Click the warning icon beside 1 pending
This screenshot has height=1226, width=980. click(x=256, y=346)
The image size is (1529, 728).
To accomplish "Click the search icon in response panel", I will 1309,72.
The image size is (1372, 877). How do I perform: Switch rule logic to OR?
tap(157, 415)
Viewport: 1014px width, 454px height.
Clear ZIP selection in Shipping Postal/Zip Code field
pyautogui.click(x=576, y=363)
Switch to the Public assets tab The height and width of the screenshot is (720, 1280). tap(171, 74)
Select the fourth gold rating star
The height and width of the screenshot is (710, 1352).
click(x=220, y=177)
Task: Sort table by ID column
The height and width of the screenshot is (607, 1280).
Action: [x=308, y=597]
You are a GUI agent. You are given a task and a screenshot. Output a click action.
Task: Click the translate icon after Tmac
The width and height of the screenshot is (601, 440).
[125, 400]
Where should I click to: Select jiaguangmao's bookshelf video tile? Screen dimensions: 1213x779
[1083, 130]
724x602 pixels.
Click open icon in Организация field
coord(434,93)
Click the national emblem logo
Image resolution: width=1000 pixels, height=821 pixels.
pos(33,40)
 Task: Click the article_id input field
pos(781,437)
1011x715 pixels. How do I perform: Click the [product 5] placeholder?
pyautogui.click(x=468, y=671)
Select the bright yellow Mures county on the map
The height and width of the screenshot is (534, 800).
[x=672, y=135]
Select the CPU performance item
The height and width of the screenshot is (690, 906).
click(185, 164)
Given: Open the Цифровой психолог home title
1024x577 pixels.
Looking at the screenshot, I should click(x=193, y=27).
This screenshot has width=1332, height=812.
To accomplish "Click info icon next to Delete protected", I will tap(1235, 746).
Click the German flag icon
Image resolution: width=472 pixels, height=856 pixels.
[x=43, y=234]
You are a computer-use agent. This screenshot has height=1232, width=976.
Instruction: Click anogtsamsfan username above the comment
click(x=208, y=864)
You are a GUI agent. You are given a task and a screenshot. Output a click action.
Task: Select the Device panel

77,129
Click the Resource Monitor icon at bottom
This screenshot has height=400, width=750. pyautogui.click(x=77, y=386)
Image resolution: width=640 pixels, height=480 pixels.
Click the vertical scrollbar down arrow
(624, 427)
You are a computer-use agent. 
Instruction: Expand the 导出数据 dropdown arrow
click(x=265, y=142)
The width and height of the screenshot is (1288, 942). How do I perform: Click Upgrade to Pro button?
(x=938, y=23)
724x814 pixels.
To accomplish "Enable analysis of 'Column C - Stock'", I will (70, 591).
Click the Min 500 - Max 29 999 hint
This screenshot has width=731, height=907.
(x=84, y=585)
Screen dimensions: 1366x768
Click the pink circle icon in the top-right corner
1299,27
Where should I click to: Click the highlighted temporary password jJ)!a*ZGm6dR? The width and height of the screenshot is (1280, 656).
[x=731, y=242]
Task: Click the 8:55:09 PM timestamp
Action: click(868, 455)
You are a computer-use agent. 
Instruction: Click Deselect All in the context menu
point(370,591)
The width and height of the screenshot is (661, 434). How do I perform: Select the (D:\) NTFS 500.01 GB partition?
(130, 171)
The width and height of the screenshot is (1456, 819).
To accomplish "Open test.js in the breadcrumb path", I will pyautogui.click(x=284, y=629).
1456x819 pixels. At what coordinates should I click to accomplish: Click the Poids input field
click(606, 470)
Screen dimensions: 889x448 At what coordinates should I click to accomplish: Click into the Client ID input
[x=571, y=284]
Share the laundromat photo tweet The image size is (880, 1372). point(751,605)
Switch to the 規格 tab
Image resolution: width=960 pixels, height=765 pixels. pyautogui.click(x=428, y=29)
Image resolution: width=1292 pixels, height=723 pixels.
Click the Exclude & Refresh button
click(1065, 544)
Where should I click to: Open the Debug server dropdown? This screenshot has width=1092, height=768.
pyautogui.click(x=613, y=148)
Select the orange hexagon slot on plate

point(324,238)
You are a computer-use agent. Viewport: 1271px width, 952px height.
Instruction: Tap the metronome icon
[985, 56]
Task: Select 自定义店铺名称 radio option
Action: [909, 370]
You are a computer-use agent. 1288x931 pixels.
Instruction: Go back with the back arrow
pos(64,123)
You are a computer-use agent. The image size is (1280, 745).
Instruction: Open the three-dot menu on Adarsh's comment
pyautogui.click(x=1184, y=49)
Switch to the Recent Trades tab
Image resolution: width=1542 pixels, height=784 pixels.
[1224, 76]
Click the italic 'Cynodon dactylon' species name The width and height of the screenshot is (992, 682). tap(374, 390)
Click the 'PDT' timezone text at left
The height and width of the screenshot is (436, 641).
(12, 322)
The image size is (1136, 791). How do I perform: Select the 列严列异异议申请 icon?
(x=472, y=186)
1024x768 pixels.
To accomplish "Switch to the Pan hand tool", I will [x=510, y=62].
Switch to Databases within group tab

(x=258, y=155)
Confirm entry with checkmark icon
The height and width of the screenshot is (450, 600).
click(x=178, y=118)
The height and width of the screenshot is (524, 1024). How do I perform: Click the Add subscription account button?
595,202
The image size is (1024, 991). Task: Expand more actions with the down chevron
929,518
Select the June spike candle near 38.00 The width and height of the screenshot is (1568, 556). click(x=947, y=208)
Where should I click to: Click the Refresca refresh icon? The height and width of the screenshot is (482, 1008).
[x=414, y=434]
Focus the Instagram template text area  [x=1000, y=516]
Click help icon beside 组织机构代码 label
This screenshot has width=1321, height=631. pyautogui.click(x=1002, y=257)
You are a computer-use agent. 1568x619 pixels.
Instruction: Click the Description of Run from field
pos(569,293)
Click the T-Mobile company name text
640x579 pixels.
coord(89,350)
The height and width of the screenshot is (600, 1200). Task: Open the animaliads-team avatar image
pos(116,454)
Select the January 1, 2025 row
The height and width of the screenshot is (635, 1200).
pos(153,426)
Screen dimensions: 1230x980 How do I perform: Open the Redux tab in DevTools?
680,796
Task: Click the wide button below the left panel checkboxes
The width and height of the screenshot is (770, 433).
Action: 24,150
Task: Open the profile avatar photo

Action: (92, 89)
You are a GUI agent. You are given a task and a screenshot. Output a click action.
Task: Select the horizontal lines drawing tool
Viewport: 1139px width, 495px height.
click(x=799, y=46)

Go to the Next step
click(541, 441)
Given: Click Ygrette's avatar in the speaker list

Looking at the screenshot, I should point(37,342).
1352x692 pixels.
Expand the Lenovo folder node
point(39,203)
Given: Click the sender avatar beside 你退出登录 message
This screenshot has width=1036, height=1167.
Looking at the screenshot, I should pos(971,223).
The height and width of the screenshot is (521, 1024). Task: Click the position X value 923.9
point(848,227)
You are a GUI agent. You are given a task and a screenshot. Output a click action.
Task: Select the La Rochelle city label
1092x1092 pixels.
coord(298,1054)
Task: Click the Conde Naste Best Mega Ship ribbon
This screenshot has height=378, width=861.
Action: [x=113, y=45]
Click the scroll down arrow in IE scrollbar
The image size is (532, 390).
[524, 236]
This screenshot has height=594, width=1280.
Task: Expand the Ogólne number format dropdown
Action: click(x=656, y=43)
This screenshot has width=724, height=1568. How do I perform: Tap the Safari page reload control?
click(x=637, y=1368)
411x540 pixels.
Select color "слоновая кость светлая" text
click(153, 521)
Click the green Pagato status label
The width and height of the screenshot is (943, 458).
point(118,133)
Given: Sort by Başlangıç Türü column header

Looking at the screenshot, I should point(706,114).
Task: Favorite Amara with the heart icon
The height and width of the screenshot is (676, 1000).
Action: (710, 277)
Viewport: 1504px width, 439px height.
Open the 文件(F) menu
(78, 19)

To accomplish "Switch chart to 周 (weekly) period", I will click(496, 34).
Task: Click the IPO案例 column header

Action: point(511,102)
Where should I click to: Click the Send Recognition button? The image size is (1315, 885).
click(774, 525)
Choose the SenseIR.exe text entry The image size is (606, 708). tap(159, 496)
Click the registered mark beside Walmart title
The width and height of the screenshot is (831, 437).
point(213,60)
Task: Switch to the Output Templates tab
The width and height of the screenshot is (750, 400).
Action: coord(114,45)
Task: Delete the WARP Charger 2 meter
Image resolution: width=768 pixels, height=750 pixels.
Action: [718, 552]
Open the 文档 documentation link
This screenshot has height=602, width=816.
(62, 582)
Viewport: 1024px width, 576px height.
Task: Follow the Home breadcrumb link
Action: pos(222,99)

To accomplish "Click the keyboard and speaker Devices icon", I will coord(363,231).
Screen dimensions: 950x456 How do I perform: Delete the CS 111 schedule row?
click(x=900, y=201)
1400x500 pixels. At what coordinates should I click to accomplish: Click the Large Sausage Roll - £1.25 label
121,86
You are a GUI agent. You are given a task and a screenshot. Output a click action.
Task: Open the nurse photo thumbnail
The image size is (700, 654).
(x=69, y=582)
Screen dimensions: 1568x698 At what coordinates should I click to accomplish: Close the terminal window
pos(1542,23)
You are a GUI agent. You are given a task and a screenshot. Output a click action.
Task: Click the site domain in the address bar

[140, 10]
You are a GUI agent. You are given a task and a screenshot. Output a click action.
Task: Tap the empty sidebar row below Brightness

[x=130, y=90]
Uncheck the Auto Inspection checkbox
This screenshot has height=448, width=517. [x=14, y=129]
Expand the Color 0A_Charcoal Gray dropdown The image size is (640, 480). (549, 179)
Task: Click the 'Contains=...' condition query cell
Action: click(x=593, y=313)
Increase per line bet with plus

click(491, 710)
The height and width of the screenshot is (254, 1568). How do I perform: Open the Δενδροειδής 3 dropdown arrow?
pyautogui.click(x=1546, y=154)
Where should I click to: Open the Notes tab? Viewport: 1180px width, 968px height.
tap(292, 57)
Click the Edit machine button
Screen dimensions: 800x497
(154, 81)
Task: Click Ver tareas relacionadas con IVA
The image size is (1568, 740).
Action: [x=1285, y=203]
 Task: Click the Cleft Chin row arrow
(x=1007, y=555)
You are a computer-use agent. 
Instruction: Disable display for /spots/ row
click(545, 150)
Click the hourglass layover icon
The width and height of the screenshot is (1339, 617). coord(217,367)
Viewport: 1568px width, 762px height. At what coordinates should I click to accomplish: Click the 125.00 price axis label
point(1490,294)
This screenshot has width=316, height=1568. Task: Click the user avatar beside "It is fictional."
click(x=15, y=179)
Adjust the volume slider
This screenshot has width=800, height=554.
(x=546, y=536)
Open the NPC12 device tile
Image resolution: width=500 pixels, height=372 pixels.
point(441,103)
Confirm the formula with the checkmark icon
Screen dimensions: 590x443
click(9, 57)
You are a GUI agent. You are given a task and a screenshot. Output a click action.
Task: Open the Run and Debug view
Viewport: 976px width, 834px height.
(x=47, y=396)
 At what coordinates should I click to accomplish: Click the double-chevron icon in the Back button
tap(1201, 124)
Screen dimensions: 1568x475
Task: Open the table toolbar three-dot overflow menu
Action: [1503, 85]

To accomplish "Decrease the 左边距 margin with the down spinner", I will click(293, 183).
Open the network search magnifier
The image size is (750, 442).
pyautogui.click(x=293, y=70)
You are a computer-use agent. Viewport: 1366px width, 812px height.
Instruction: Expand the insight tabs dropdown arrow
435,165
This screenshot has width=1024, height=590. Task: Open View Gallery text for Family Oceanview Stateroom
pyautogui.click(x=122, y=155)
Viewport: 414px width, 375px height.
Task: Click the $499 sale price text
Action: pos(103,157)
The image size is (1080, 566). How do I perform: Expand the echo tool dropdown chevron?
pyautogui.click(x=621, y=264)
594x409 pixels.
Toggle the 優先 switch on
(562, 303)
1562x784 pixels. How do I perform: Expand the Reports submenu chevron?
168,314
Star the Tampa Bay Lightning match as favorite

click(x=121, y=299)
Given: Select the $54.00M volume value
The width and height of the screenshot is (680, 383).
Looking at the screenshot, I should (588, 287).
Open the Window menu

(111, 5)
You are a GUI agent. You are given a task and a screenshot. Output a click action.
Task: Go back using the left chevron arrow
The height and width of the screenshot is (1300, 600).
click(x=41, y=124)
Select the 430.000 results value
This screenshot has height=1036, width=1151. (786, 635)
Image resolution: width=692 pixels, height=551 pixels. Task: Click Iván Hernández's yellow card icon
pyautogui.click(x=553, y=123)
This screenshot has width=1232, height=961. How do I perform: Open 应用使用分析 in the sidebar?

________

● **Your instructions**:
Retype exactly the lines from the start of the entries through the one with "Task: Click the translate icon after Tmac"; include both ends.

● **Result of the task**:
Click the warning icon beside 1 pending
This screenshot has height=1226, width=980. click(x=256, y=346)
The image size is (1529, 728).
To accomplish "Click the search icon in response panel", I will 1309,72.
The image size is (1372, 877). How do I perform: Switch rule logic to OR?
tap(157, 415)
Viewport: 1014px width, 454px height.
Clear ZIP selection in Shipping Postal/Zip Code field
pyautogui.click(x=576, y=363)
Switch to the Public assets tab The height and width of the screenshot is (720, 1280). tap(171, 74)
Select the fourth gold rating star
The height and width of the screenshot is (710, 1352).
click(x=220, y=177)
Task: Sort table by ID column
The height and width of the screenshot is (607, 1280).
Action: [x=308, y=597]
You are a GUI agent. You are given a task and a screenshot. Output a click action.
Task: Click the translate icon after Tmac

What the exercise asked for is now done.